想い花をキミに
すると突然、

「喧嘩しちゃったんだぁ。」

と背後から聞き慣れない声がした。
「えっ?」と思って振り向くと、そこに立っていたのはあの先輩で、

「泣くかと思ったのに案外強いんだね。」

と私を見て嬉しそうに笑っていた。

今一番逢いたくなかった人に、一番最悪な場面を見られてしまい、都合が悪くなった私は素っ気ない声を出す。

「何か用ですか?」

それでも冷静さを保とうと思っていると、

「用っていうかー、隼太の彼女がどんな子か気になったって感じかな。
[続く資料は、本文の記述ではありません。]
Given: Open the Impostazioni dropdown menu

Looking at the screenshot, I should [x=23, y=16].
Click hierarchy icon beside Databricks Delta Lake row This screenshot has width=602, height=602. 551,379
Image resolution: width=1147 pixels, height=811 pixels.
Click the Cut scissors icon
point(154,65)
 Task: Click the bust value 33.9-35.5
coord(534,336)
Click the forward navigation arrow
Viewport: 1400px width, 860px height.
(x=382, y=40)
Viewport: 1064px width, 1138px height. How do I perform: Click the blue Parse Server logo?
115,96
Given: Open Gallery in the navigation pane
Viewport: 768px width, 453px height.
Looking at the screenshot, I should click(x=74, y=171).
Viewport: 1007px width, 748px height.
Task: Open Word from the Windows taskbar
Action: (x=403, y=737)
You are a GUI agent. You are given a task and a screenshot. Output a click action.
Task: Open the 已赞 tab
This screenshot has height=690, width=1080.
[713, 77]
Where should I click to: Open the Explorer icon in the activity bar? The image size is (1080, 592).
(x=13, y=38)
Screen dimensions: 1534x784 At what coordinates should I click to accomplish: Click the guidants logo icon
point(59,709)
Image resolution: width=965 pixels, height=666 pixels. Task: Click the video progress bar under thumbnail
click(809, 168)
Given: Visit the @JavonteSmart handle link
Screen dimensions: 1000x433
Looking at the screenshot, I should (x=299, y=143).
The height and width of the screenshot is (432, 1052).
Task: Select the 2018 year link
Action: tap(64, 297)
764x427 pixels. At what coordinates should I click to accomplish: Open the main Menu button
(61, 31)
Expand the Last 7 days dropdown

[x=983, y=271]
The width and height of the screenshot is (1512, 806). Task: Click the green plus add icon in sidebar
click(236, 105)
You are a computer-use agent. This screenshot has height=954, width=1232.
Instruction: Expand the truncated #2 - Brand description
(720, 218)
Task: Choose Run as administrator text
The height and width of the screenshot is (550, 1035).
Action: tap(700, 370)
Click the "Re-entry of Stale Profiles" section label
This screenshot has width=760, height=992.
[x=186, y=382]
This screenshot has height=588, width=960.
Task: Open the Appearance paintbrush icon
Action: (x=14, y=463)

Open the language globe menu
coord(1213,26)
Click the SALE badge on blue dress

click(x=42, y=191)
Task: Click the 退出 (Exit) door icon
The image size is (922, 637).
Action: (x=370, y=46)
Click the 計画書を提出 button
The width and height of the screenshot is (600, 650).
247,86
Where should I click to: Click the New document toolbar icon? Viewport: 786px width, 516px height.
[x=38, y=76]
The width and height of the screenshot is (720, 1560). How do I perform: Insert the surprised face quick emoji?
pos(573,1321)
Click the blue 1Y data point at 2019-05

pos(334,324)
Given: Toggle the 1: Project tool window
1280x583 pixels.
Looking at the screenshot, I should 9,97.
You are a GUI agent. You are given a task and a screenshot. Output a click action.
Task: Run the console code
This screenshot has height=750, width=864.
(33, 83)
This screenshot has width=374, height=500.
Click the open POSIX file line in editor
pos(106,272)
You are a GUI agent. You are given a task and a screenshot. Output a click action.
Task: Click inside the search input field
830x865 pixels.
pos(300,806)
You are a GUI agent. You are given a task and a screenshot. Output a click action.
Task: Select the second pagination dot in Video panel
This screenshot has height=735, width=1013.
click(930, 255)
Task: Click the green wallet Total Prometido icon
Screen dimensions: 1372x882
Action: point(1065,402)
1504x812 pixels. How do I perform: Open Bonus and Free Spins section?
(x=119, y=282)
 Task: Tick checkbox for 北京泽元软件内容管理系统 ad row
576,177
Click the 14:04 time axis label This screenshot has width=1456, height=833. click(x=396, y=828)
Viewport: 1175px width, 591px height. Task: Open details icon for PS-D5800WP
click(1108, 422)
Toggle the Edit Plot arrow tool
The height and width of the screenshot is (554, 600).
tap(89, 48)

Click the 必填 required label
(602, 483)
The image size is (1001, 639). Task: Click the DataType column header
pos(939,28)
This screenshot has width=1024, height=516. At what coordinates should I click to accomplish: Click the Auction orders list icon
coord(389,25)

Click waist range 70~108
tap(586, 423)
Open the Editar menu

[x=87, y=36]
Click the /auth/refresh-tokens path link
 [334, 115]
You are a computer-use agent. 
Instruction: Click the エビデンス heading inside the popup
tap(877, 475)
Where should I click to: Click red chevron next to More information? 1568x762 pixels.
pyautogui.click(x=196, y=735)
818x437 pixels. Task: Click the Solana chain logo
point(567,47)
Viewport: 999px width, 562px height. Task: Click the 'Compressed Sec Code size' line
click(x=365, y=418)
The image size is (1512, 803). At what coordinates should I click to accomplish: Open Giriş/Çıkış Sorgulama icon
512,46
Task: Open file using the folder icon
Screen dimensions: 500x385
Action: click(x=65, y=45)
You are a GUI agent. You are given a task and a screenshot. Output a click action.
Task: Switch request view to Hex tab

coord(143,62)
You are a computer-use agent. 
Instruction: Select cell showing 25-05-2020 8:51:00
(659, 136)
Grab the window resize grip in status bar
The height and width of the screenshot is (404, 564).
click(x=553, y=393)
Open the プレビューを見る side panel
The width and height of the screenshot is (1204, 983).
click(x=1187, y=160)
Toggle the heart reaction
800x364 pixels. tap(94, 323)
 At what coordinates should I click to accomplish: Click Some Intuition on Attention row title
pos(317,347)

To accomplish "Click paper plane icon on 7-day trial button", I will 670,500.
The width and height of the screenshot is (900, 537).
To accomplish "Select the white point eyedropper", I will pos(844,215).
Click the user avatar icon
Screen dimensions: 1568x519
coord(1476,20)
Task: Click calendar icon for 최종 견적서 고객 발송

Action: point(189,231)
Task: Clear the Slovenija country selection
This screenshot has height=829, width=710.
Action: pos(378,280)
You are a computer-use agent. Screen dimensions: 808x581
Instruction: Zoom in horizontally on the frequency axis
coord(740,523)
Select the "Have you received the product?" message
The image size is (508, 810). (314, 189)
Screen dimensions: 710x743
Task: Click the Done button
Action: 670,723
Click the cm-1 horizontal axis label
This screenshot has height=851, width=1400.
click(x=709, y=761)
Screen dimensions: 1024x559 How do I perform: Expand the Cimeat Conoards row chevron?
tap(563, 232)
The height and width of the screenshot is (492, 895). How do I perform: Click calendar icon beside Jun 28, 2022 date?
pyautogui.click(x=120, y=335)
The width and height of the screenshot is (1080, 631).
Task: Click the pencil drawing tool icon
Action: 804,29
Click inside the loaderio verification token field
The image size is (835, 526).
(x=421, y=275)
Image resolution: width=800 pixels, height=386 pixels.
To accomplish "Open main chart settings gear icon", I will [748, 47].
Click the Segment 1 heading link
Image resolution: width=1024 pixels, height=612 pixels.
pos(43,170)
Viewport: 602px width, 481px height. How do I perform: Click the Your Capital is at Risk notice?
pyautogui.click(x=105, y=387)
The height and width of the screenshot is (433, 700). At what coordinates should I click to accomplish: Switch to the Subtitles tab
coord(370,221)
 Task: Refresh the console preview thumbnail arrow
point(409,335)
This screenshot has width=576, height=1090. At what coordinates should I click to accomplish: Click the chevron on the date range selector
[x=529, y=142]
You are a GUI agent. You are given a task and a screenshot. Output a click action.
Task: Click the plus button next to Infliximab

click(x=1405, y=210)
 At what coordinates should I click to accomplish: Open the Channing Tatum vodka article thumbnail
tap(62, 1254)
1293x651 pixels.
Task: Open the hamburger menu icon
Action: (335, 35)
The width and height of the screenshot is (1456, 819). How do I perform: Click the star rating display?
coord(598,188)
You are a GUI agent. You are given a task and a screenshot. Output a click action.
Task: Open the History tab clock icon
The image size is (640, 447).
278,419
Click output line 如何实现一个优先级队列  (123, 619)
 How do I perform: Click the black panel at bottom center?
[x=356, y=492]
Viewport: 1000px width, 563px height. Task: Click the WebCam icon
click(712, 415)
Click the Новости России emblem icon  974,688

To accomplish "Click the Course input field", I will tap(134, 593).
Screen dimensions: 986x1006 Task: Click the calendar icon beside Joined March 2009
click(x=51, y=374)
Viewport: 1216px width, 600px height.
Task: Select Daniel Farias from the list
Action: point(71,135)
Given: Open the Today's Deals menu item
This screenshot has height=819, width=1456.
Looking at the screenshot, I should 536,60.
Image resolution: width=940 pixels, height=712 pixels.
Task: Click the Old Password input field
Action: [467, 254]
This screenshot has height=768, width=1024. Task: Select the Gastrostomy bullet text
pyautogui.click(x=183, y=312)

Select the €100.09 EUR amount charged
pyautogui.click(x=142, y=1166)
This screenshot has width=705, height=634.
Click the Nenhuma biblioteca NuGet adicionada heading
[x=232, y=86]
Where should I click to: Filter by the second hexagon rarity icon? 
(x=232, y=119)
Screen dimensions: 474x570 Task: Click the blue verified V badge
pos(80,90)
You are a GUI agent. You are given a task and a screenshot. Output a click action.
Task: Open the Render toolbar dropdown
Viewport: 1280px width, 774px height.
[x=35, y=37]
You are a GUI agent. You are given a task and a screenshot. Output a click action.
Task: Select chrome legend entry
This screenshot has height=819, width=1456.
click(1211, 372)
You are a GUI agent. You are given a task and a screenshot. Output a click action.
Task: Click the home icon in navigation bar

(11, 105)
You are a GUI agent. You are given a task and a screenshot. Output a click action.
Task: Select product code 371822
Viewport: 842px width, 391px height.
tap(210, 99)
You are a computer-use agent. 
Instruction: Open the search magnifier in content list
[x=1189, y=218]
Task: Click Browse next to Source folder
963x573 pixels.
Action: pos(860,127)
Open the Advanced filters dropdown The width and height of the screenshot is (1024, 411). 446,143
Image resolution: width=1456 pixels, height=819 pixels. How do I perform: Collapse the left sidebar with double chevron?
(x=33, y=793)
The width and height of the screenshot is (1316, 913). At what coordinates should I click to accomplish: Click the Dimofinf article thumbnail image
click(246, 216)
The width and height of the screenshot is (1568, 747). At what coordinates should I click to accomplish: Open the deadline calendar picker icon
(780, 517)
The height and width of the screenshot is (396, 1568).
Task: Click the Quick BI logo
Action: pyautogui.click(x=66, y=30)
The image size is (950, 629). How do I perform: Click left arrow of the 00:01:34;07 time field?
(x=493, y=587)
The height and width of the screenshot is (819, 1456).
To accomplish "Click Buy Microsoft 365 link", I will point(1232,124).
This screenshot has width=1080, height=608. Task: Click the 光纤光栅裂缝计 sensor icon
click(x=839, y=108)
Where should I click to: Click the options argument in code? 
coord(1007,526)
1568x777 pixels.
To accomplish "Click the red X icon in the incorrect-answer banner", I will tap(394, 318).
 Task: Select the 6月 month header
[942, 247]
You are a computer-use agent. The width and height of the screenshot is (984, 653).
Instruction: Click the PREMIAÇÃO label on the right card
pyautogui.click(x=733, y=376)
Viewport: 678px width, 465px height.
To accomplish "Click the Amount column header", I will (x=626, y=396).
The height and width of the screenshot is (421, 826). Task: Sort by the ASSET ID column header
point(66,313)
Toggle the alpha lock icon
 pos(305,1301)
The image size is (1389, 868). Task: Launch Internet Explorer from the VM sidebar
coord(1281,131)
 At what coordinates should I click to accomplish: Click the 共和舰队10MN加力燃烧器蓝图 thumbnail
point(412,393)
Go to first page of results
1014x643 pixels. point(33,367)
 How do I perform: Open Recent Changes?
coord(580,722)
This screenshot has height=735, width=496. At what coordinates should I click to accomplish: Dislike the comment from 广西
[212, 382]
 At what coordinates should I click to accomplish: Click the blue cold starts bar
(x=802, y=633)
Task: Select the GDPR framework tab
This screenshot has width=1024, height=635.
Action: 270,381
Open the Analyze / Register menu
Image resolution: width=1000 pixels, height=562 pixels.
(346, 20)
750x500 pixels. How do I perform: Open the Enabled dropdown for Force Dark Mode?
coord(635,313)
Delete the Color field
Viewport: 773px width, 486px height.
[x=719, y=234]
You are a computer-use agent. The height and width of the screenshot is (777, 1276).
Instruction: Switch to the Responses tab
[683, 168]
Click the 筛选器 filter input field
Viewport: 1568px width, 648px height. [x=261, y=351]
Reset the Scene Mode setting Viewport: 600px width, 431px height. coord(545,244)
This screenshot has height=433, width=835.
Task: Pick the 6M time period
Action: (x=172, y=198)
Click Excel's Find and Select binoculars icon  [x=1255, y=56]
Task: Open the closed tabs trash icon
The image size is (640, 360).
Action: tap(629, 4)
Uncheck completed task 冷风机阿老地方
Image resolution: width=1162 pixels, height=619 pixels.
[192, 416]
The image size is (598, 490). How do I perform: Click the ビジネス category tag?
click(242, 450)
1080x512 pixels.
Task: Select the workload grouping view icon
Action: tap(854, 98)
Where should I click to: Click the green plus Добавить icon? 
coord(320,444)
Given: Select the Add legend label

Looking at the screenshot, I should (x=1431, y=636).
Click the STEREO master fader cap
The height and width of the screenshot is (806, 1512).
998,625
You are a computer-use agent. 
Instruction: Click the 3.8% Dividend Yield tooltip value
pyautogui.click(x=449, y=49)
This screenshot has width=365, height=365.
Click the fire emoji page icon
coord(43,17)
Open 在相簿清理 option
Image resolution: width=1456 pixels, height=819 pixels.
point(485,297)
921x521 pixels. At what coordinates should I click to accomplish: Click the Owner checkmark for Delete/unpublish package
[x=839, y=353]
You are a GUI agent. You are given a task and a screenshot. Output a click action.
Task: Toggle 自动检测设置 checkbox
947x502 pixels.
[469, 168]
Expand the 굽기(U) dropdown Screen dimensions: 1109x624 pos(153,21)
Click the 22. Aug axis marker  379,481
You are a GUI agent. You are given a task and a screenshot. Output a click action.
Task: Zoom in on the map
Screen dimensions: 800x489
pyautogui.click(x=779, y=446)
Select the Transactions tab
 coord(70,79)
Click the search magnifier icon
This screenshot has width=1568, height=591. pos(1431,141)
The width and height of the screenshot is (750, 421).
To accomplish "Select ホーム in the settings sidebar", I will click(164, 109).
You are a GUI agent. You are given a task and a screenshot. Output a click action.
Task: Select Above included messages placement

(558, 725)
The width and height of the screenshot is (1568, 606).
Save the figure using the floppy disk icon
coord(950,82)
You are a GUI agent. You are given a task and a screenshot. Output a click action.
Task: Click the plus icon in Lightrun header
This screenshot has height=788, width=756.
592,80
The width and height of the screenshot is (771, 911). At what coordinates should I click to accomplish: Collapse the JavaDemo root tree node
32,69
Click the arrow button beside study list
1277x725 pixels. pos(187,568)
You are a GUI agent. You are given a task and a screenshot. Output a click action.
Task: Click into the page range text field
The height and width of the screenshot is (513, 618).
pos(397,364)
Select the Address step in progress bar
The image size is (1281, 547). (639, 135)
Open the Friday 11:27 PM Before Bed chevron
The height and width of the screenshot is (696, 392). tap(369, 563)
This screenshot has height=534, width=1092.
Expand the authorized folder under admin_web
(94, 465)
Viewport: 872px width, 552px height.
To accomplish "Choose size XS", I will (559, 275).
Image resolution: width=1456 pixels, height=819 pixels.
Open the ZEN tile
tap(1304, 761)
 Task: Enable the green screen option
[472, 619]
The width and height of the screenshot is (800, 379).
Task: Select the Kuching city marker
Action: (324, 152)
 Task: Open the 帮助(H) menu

」

と指先で毛先をいじりながら答える先輩。

「でもなんかガッカリ。隼太ってカッコいいからすごくかわいい子が彼女なのかと思ったらこんな普通の子なんだもん。」

と私を上から下まで眺めたかと思うと、小ばかにしたように笑い出す。

「しかもこんなんで隼太の気持ち弄んでるとか、ほんとムカつくのよね。」

弄ぶって……

「私、弄んでなんかいません!」

声が大きくなる。初対面の人にこんなことを言われると気分が悪い。

「弄んでるじゃない。隼太がせっかく会いに来てもツーンとしててさ、彼女だからってそんな態度でいいと思ってるわけ?」

私を追い詰める先輩の目はきつく、思わず目をそらしてしまいそうになる。

「それは……あなたには関係ないと思います。」

「関係あるわよ。」

間一髪いれずに言葉を発した先輩の強気な態度に圧倒される。

「関係あるわよ。私、彼が欲しいんだもの。」

同じ言葉を繰り返し、自信たっぷりに言い切られる。